Vers 1789, le physicien aéronaute Robertson présente un nouveau type de lanterne, le « fantascope », qui lui permettra de donner dans son théâtre parisien du couvent des Capucines, près de la place Vendôme, de merveilleuses représentations de fantasmagorie. Le fantascope évolue à son tour. La mise au point de projecteurs dotés d'un meilleur système optique et susceptibles de produire une lumière plus vive a fait peu à peu de la lanterne magique un véritable appareil scientifique.

La lanterne de projection

Forme moderne de l'ancienne lanterne magique, la lanterne de projection se compose essentiellement d'une caisse contenant une source lumineuse dont les rayons sont concentrés par un condensateur sur le sujet à projeter ; un objectif forme sur un écran l'image réelle de l'objet. On réserve plutôt le nom de lanternes aux appareils permettant de projeter des photographies sur plaque ou sur plan, des textes ou des images sur support opaque, des textes ou des schémas tracés, à l'instant même de la projection, sur un support transparent (plaque de verre, calque, etc.) ou sur une feuille de papier ; les lanternes peuvent également projeter le contour d'objets, d'appareils, de montages placés directement sur le trajet du faisceau lumineux.
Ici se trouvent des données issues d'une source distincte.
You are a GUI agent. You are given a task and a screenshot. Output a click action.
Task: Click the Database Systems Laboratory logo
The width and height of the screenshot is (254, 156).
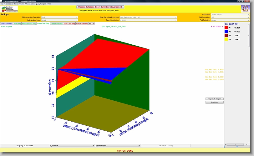pyautogui.click(x=9, y=9)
Le corps de la lanterne, en tôle ou en matière plastique moulée, est disposé de manière à ne pas laisser filtrer la lumière à l'extérieur, tout en présentant des ouvertures suffisantes pour assurer une ventilation efficace. La source lumineuse est constituée soit par une lampe électrique à incandescence dont la partie arrière est quelquefois argentée, soit par une lampe à arc à miroir, soit par une lampe à halogène. Le condenseur, dispositif constitué de deux ou trois lentilles convergentes, réalise un éclairement uniforme de l'écran en l'absence d'image, ainsi qu'une forte illumination de l'objet. Quant à l'objectif, simple lentille dans les anciens modèles, il est maintenant soit de type rectilinéaire, soit, plus fréquemment, de type anastigmat à grande ouverture relative. Les images à projeter sont exécutées sur des plaques de verre ou sur des films de format variable ; les dimensions extérieures usuelles sont 8,5 × 10 et 5 × 5 cm. La projection des corps opaques se fait par réflexion (épiscopie) ; elle nécessite de forts éclairements. Longtemps utilisée pour illustrer des cours et des conférences, la lanterne de projection est de plus en plus concurrencée par des moyens plus modernes, tels que la vidéo.